Saved data entries:
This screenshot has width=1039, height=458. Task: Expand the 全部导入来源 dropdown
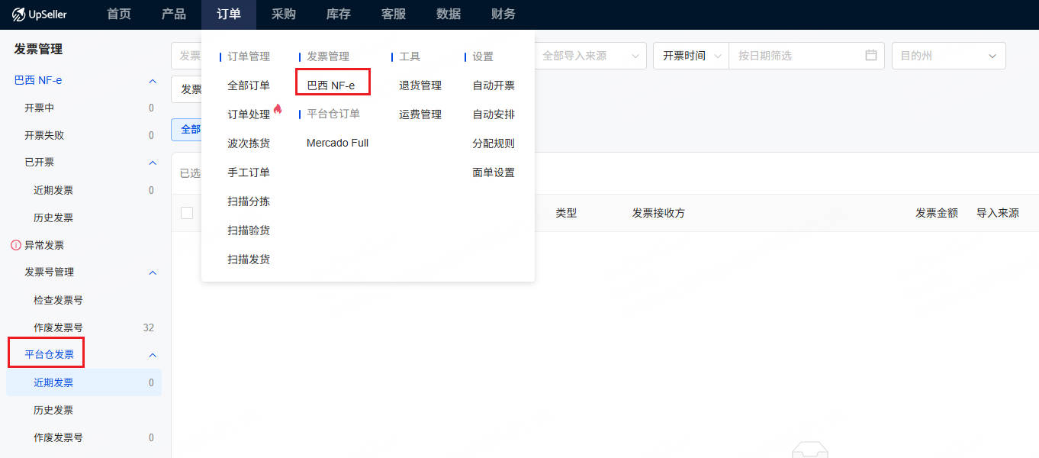tap(590, 56)
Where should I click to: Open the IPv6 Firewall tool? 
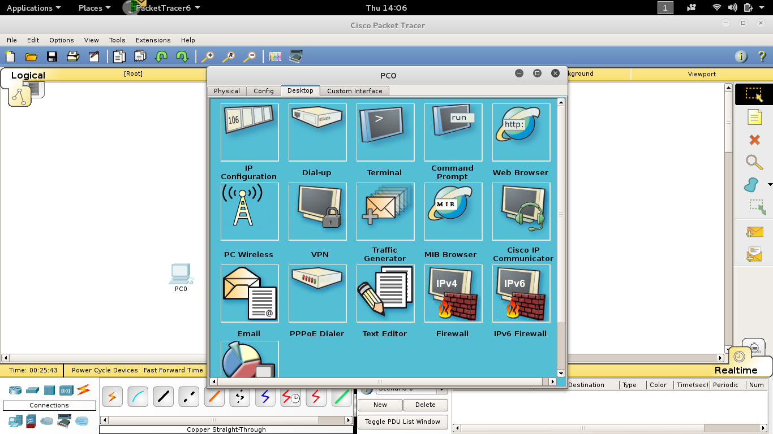(x=521, y=293)
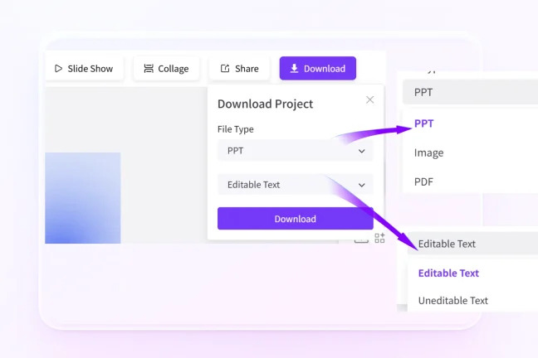538x358 pixels.
Task: Choose Image as the file type
Action: [428, 152]
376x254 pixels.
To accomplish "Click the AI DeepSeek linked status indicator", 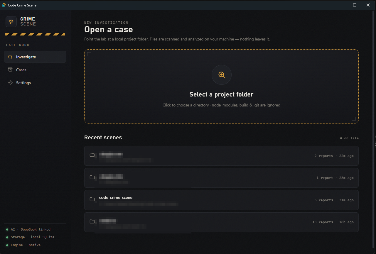I will 28,229.

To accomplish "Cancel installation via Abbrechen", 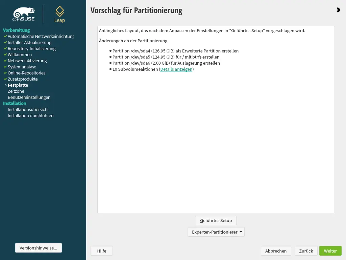I will coord(276,251).
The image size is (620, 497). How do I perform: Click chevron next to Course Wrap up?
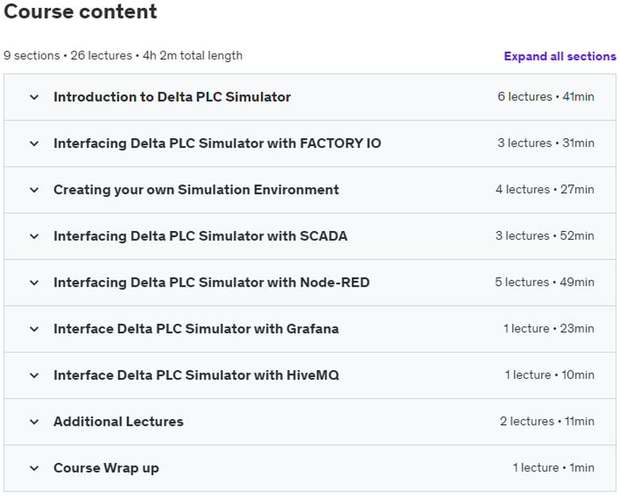(x=33, y=468)
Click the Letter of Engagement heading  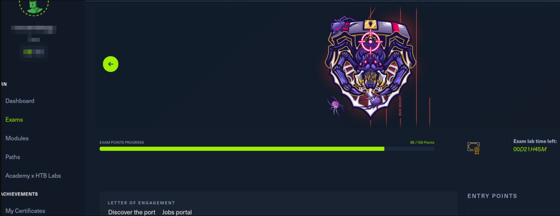coord(141,203)
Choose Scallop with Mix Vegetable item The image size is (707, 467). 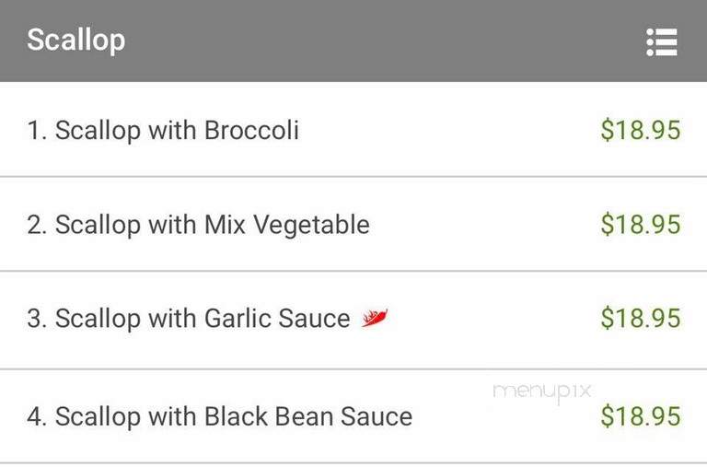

## HOW TO COMPLETE THIS TASK
Only the lines from where the data begins to the line with "376x254 pixels.", both of them included, should be reproduced word for word; no pictures.

## SOLUTION
This screenshot has width=1039, height=458. Task: Expand the 全部导入来源 dropdown
tap(590, 56)
Where should I click to: Open the IPv6 Firewall tool? 
(x=521, y=293)
538x358 pixels.
Task: Choose Image as the file type
Action: [428, 152]
376x254 pixels.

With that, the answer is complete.